Could you render the data from its start through the line that contains "This screenshot has", both ends included, as a Markdown table with the columns Row and Line, one numbered row per line, leaving out blank lines and pictures?

Begin

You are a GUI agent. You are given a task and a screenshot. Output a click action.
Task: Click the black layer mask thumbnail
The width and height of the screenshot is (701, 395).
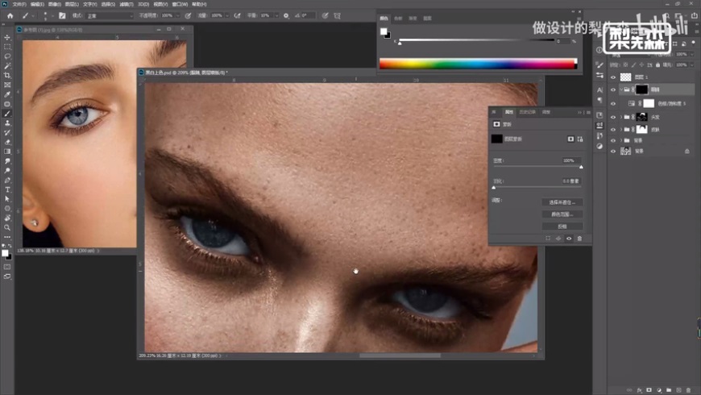(x=641, y=90)
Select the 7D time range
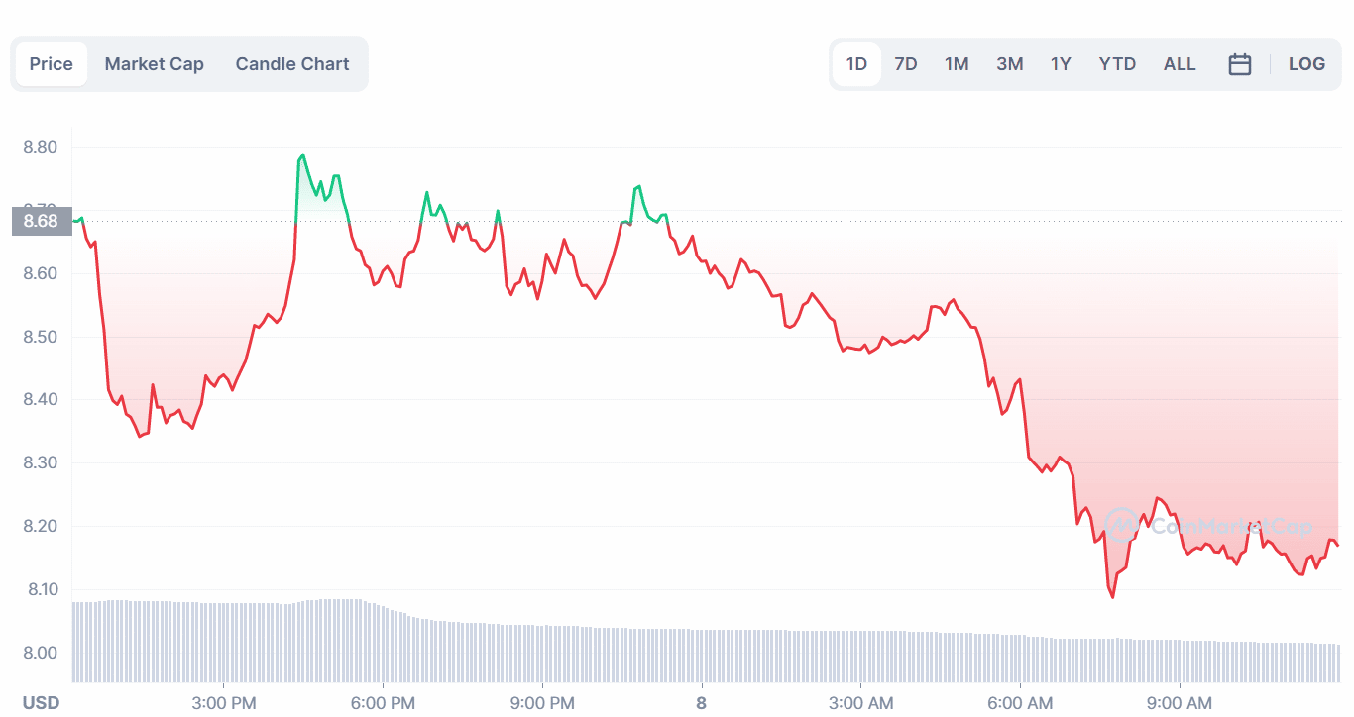This screenshot has height=717, width=1354. (906, 64)
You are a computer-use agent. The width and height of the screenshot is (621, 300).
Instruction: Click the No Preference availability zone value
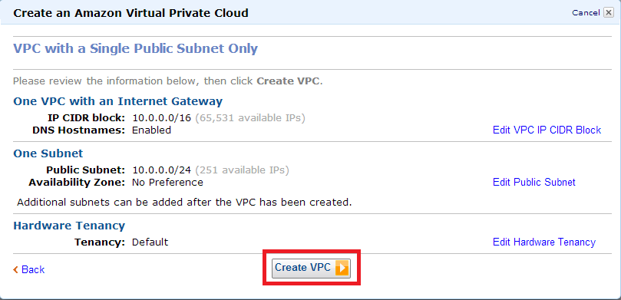pyautogui.click(x=167, y=183)
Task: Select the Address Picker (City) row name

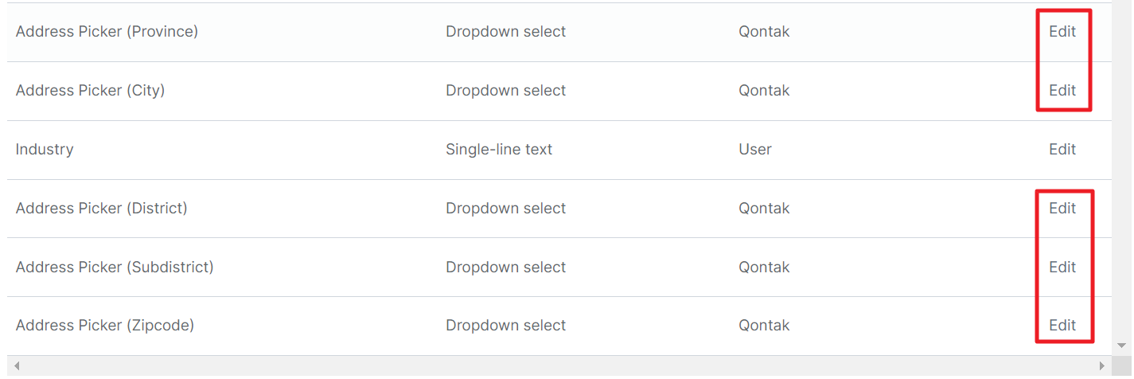Action: coord(90,91)
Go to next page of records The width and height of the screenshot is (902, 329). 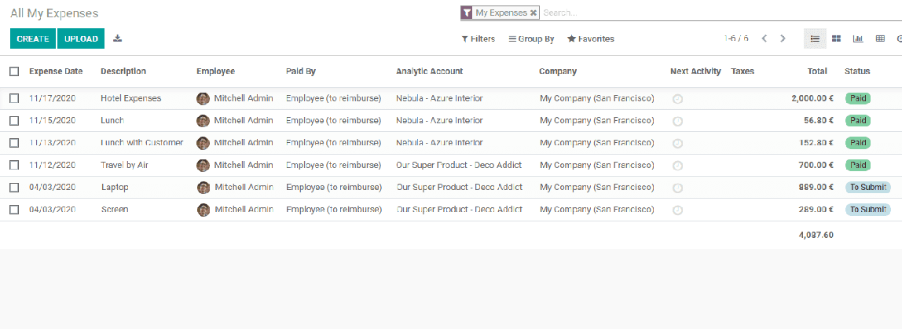(783, 38)
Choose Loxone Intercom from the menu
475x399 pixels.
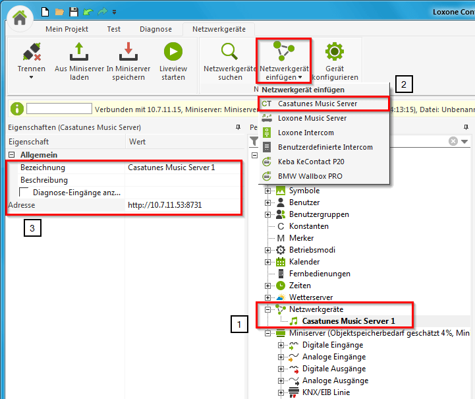click(306, 133)
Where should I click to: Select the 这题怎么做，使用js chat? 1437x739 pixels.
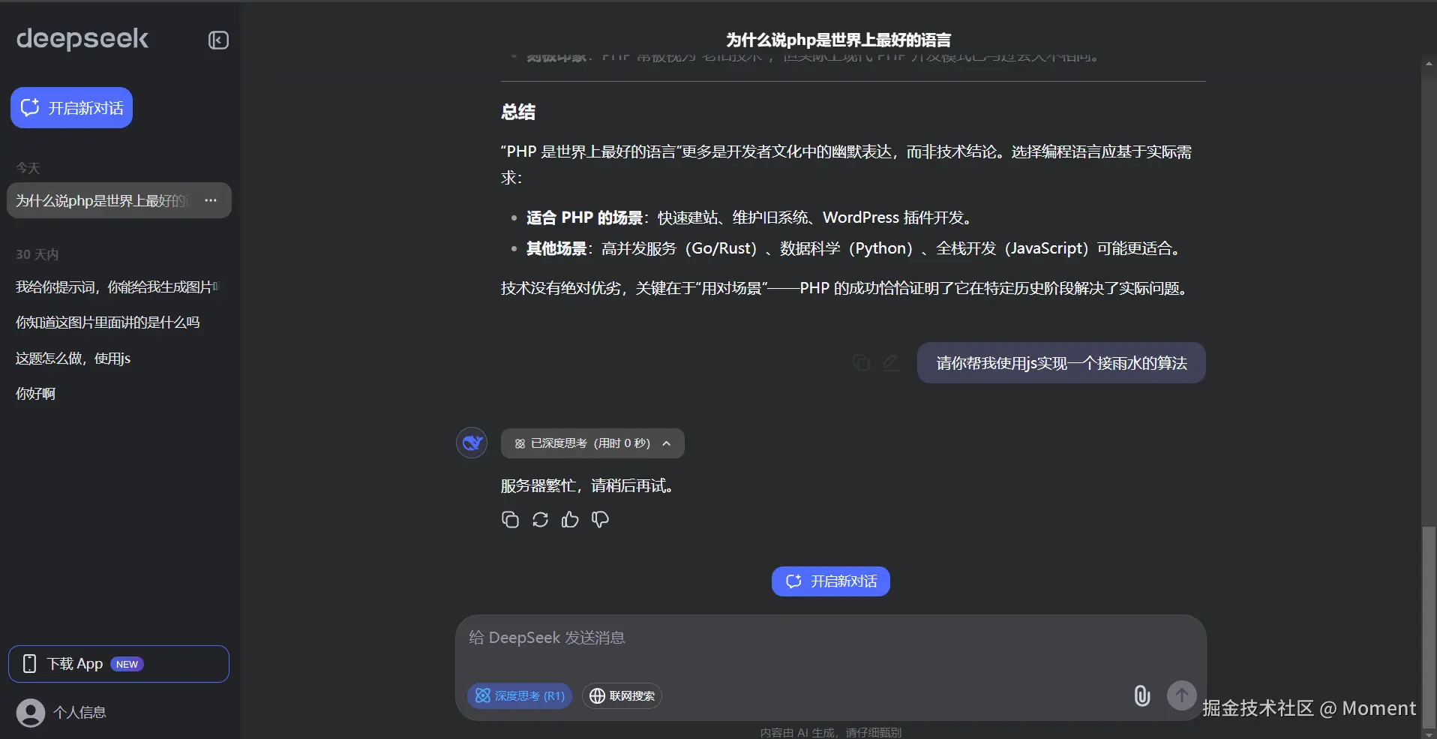point(71,358)
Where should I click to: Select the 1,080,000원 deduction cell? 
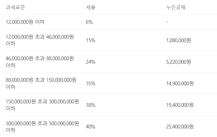coord(178,40)
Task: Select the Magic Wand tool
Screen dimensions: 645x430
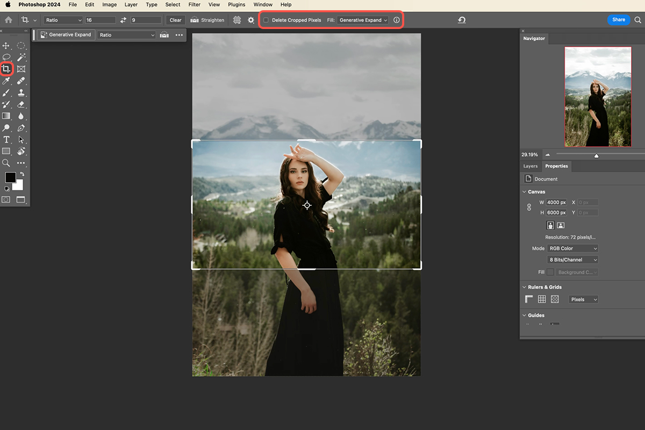Action: pyautogui.click(x=21, y=57)
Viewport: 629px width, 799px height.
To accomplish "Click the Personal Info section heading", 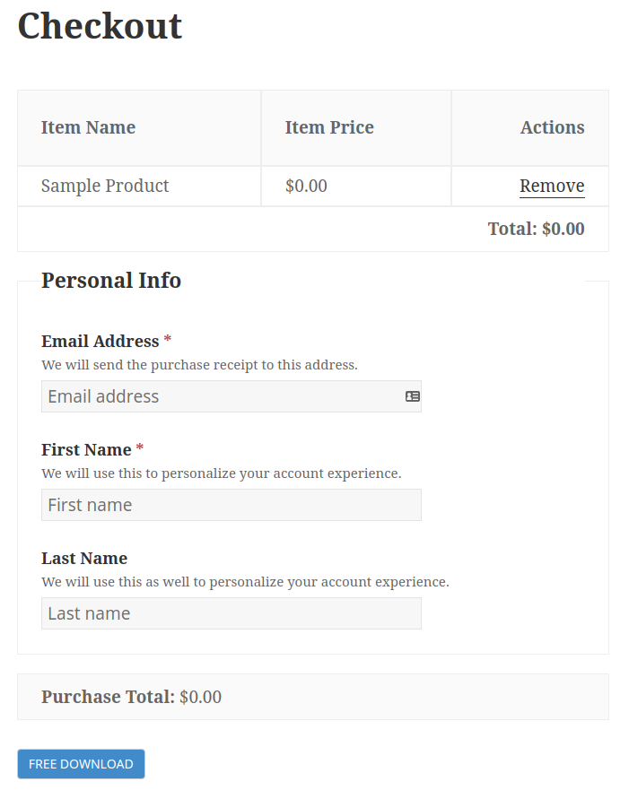I will pyautogui.click(x=111, y=280).
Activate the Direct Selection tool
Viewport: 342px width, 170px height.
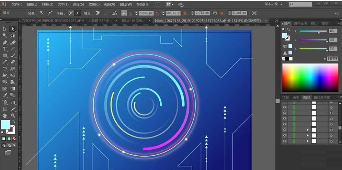[13, 29]
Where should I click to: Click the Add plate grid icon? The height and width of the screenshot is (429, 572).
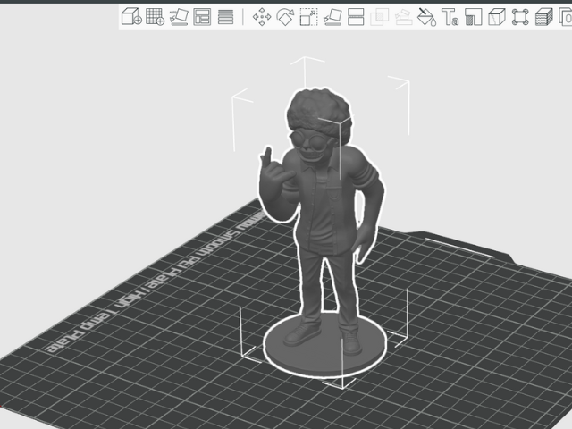click(x=155, y=16)
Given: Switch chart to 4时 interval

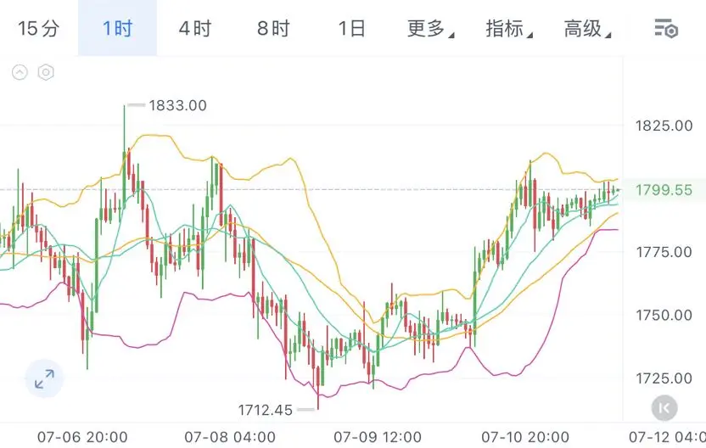Looking at the screenshot, I should pos(195,28).
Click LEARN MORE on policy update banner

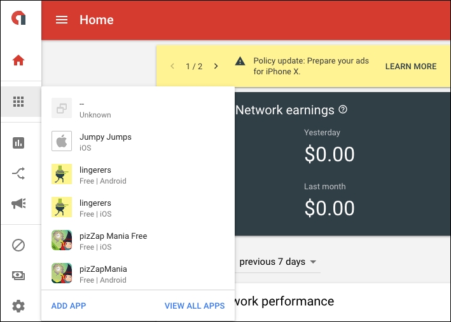pyautogui.click(x=411, y=66)
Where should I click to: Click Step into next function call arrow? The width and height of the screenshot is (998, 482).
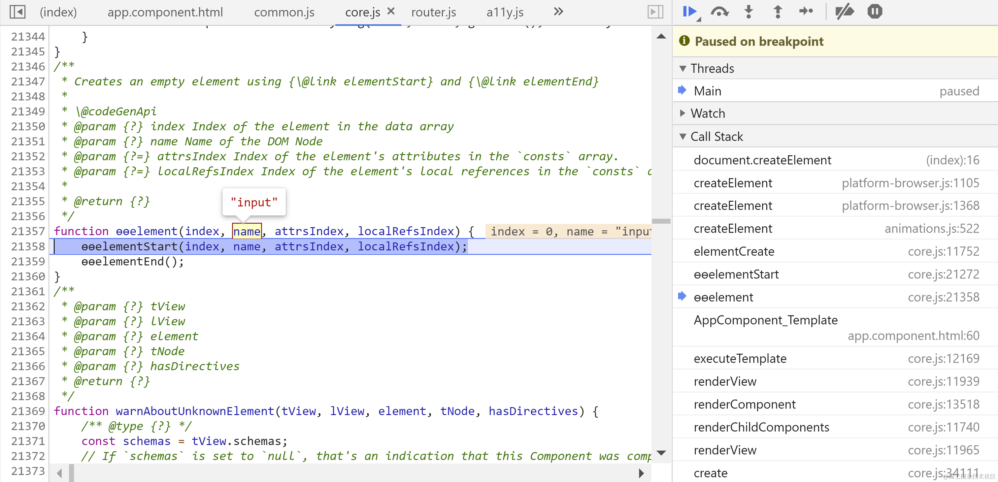tap(749, 12)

End

Answer to the task:
| Row | Line |
|---|---|
| 1 | You are a GUI agent. You are given a task and a screenshot. Output a click action. |
| 2 | Task: Click the black layer mask thumbnail |
| 3 | The width and height of the screenshot is (701, 395). |
| 4 | (x=641, y=90) |
| 5 | Select the 7D time range |
| 6 | This screenshot has height=717, width=1354. (906, 64) |